■ DIRECTIONS FOR THIS TASK ■
Convert every line of the records below into a JSON list of strings, with one string per line and blank lines omitted.

* Start EXERCISE INPUTS *

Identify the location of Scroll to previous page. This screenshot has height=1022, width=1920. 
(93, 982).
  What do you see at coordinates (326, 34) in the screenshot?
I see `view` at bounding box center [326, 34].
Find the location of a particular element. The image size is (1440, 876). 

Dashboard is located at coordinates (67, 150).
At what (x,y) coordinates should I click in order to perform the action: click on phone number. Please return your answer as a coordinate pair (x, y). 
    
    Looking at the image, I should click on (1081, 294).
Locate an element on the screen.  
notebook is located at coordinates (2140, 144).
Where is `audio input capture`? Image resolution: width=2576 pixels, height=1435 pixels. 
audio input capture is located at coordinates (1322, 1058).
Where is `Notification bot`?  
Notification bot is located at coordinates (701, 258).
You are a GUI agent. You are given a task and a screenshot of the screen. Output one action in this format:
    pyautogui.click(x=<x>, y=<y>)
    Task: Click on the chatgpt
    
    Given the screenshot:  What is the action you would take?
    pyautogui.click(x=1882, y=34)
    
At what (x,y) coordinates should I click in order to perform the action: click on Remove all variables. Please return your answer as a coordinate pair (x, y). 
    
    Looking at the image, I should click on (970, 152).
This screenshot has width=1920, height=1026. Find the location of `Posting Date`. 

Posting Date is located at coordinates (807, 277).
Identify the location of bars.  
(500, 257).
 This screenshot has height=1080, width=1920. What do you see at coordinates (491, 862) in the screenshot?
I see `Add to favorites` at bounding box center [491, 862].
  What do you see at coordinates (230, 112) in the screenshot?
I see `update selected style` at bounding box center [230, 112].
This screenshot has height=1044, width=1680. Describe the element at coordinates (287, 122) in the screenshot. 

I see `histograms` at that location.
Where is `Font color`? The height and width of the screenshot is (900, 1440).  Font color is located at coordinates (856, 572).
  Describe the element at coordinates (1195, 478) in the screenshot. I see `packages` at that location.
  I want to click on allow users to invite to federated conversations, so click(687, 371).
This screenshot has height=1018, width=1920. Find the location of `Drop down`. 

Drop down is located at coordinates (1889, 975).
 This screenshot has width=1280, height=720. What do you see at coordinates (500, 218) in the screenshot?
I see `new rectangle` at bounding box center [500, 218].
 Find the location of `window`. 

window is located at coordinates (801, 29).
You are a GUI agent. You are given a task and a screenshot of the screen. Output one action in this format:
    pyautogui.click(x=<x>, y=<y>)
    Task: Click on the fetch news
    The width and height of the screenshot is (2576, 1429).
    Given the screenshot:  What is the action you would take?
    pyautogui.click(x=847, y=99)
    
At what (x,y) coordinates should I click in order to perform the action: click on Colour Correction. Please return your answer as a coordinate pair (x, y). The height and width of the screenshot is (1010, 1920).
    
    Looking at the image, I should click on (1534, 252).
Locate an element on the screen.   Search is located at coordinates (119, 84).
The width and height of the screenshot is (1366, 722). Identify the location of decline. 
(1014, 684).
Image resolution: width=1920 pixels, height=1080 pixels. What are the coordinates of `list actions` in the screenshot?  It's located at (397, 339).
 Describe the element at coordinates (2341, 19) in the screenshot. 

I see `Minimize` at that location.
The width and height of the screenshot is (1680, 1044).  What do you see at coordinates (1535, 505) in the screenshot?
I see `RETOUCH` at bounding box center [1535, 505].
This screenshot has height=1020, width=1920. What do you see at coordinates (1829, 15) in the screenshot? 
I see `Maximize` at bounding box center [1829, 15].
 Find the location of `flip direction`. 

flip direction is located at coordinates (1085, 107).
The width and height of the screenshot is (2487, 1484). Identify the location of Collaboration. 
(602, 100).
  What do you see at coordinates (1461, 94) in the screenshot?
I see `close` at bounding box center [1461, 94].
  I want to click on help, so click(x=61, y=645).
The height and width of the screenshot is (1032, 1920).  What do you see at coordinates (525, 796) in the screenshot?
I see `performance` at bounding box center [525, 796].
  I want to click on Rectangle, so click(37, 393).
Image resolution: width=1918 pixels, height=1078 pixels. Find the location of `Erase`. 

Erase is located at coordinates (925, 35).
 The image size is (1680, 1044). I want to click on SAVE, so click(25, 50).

* End EXERCISE INPUTS *

■ RESULT ■
[
  "Identify the location of Scroll to previous page. This screenshot has height=1022, width=1920. ",
  "(93, 982).",
  "  What do you see at coordinates (326, 34) in the screenshot?",
  "I see `view` at bounding box center [326, 34].",
  "Find the location of a particular element. The image size is (1440, 876). ",
  "Dashboard is located at coordinates (67, 150).",
  "At what (x,y) coordinates should I click in order to perform the action: click on phone number. Please return your answer as a coordinate pair (x, y). ",
  "    Looking at the image, I should click on (1081, 294).",
  "Locate an element on the screen.  ",
  "notebook is located at coordinates (2140, 144).",
  "Where is `audio input capture`? Image resolution: width=2576 pixels, height=1435 pixels. ",
  "audio input capture is located at coordinates (1322, 1058).",
  "Where is `Notification bot`?  ",
  "Notification bot is located at coordinates (701, 258).",
  "You are a GUI agent. You are given a task and a screenshot of the screen. Output one action in this format:",
  "    pyautogui.click(x=<x>, y=<y>)",
  "    Task: Click on the chatgpt",
  "    Given the screenshot:  What is the action you would take?",
  "    pyautogui.click(x=1882, y=34)",
  "At what (x,y) coordinates should I click in order to perform the action: click on Remove all variables. Please return your answer as a coordinate pair (x, y). ",
  "    Looking at the image, I should click on (970, 152).",
  "This screenshot has width=1920, height=1026. Find the location of `Posting Date`. ",
  "Posting Date is located at coordinates (807, 277).",
  "Identify the location of bars.  ",
  "(500, 257).",
  " This screenshot has height=1080, width=1920. What do you see at coordinates (491, 862) in the screenshot?",
  "I see `Add to favorites` at bounding box center [491, 862].",
  "  What do you see at coordinates (230, 112) in the screenshot?",
  "I see `update selected style` at bounding box center [230, 112].",
  "This screenshot has height=1044, width=1680. Describe the element at coordinates (287, 122) in the screenshot. ",
  "I see `histograms` at that location.",
  "Where is `Font color`? The height and width of the screenshot is (900, 1440).  Font color is located at coordinates (856, 572).",
  "  Describe the element at coordinates (1195, 478) in the screenshot. I see `packages` at that location.",
  "  I want to click on allow users to invite to federated conversations, so click(687, 371).",
  "This screenshot has height=1018, width=1920. Find the location of `Drop down`. ",
  "Drop down is located at coordinates (1889, 975).",
  " This screenshot has width=1280, height=720. What do you see at coordinates (500, 218) in the screenshot?",
  "I see `new rectangle` at bounding box center [500, 218].",
  " Find the location of `window`. ",
  "window is located at coordinates (801, 29).",
  "You are a GUI agent. You are given a task and a screenshot of the screen. Output one action in this format:",
  "    pyautogui.click(x=<x>, y=<y>)",
  "    Task: Click on the fetch news",
  "    The width and height of the screenshot is (2576, 1429).",
  "    Given the screenshot:  What is the action you would take?",
  "    pyautogui.click(x=847, y=99)",
  "At what (x,y) coordinates should I click in order to perform the action: click on Colour Correction. Please return your answer as a coordinate pair (x, y). The height and width of the screenshot is (1010, 1920).",
  "    Looking at the image, I should click on (1534, 252).",
  "Locate an element on the screen.   Search is located at coordinates (119, 84).",
  "The width and height of the screenshot is (1366, 722). Identify the location of decline. ",
  "(1014, 684).",
  "Image resolution: width=1920 pixels, height=1080 pixels. What are the coordinates of `list actions` in the screenshot?  It's located at (397, 339).",
  " Describe the element at coordinates (2341, 19) in the screenshot. ",
  "I see `Minimize` at that location.",
  "The width and height of the screenshot is (1680, 1044).  What do you see at coordinates (1535, 505) in the screenshot?",
  "I see `RETOUCH` at bounding box center [1535, 505].",
  "This screenshot has height=1020, width=1920. What do you see at coordinates (1829, 15) in the screenshot? ",
  "I see `Maximize` at bounding box center [1829, 15].",
  " Find the location of `flip direction`. ",
  "flip direction is located at coordinates (1085, 107).",
  "The width and height of the screenshot is (2487, 1484). Identify the location of Collaboration. ",
  "(602, 100).",
  "  What do you see at coordinates (1461, 94) in the screenshot?",
  "I see `close` at bounding box center [1461, 94].",
  "  I want to click on help, so click(x=61, y=645).",
  "The height and width of the screenshot is (1032, 1920).  What do you see at coordinates (525, 796) in the screenshot?",
  "I see `performance` at bounding box center [525, 796].",
  "  I want to click on Rectangle, so click(37, 393).",
  "Image resolution: width=1918 pixels, height=1078 pixels. Find the location of `Erase`. ",
  "Erase is located at coordinates (925, 35).",
  " The image size is (1680, 1044). I want to click on SAVE, so click(25, 50)."
]